Help Center/ DataArts Studio/ FAQs/ DataArts Factory/ How Do I Reference a Python Script in a Spark Python Job?
Updated on 2025-06-05 GMT+08:00

How Do I Reference a Python Script in a Spark Python Job?

Prerequisites

You have created an MRS Spark connection in Management Center. The connection type is MRS API.

Procedure

  1. In the navigation pane of the DataArts Factory homepage, choose Data Development > Develop Script.
  2. Create a Spark Python script named pyspark_demo.
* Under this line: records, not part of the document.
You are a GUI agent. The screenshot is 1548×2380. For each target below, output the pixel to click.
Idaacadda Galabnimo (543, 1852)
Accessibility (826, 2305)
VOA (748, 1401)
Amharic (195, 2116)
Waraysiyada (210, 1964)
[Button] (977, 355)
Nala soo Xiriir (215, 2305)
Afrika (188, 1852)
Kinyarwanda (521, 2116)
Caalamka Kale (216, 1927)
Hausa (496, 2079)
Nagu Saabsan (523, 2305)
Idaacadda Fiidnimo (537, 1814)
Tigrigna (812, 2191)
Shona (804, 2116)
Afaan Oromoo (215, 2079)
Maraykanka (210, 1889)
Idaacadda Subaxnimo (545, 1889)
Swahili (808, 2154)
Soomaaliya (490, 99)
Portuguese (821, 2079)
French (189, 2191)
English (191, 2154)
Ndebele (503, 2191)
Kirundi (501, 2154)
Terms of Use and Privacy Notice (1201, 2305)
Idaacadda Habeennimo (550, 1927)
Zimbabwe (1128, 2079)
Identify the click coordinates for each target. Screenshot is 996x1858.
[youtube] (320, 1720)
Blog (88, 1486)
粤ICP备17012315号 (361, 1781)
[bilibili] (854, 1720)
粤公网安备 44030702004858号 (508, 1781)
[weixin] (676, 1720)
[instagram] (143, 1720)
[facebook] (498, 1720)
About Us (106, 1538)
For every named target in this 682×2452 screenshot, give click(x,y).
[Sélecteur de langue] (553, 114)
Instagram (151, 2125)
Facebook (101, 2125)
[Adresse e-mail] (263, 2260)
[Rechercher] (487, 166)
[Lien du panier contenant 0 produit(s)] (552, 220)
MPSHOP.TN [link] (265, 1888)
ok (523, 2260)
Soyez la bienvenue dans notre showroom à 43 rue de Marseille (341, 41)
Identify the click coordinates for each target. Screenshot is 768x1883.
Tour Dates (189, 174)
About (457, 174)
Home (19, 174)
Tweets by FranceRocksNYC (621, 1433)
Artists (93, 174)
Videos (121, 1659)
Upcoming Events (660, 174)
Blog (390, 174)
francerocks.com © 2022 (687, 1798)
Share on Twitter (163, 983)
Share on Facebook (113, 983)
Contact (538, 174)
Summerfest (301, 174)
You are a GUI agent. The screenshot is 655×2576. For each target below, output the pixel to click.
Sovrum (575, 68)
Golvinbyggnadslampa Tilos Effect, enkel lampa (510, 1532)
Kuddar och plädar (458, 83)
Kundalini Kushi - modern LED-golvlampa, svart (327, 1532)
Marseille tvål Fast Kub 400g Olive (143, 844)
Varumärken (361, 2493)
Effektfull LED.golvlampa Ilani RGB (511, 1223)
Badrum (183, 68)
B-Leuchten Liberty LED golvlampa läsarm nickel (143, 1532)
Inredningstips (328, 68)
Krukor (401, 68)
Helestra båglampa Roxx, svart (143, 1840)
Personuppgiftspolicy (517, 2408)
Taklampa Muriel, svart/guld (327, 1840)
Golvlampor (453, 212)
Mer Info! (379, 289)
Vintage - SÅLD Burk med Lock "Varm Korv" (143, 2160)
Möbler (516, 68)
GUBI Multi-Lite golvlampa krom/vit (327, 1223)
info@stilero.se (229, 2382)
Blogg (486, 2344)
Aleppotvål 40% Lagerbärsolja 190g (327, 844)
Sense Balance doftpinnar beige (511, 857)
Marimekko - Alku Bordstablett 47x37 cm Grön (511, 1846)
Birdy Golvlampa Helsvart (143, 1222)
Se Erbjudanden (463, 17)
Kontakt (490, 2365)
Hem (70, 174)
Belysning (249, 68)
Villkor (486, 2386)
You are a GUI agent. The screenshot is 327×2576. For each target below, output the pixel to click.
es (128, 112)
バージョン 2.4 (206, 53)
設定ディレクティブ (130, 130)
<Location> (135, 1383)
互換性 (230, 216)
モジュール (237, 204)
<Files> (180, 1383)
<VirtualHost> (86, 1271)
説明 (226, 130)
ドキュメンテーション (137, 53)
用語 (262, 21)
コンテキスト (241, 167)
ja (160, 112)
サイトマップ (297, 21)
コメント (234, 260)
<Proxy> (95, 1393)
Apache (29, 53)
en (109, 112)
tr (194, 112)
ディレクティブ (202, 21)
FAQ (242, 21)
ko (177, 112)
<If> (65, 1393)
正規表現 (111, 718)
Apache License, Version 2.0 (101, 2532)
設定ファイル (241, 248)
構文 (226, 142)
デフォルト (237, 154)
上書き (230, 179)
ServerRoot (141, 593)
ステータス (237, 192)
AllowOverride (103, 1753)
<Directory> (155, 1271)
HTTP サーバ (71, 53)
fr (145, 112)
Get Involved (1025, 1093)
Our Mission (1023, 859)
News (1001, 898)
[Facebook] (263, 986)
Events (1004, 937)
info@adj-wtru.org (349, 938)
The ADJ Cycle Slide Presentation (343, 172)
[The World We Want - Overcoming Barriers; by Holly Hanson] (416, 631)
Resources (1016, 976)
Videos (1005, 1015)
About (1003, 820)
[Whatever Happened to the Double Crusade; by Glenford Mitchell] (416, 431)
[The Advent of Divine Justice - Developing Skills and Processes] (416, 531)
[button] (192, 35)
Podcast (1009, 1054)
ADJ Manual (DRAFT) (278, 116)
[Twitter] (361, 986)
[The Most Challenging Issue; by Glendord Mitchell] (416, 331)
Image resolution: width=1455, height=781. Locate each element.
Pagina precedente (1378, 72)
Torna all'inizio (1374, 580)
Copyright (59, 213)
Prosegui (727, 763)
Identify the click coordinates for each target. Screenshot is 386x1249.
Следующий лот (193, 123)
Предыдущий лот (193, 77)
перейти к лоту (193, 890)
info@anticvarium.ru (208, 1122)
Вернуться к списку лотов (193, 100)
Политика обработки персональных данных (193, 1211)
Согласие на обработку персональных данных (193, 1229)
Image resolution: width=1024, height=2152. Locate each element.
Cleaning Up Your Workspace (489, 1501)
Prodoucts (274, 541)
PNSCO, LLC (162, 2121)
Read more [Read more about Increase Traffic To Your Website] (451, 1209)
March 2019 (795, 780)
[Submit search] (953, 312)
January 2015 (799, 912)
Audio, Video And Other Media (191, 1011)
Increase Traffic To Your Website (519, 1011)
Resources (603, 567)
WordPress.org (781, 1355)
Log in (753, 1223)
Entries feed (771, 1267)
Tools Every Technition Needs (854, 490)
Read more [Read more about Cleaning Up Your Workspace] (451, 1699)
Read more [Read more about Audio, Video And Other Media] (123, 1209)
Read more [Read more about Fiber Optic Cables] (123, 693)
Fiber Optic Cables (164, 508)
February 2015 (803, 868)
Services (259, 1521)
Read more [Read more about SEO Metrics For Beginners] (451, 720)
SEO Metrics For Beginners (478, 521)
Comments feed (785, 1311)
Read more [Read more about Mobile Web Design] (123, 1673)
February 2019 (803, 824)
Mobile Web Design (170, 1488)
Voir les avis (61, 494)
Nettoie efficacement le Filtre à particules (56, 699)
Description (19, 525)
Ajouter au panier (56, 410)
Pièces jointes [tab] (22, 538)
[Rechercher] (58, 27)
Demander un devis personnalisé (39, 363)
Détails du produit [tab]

Select the MRS Spark connection that has been created in Management Center.

    from pyspark import SparkConf, SparkContext
    
    conf = SparkConf().setAppName('My App')
    sc = SparkContext(conf=conf)
    
    count = sc.range(1, 1000 * 1000 * 100).filter(lambda x: x > 100).count()
    print('count: ', count)

  3. Save and submit the version.
  4. Click Execute to run the script.

    Figure 1 Executing the script

  5. View the script execution result.

    To reference the created script in a job, perform the following steps:

  6. Create a batch processing pipeline job.
  7. Open the job, drag an MRS Spark Python node to the canvas, and configure parameters for the node.

    MRS Cluster: Select the cluster you selected when creating the connection in Management Center.

    Select Online for Script Type and then select the pyspark_demo script you have created.

    Retain the default values for other parameters.

    Figure 2 Configuring node parameters

  8. Select Run once or Run periodically for Scheduling Type.
  9. Save and submit the version.
  10. Click Execute to run the job.

    Figure 3 Viewing the execution result

  11. On the Job Monitoring page, view the job scheduling status and log.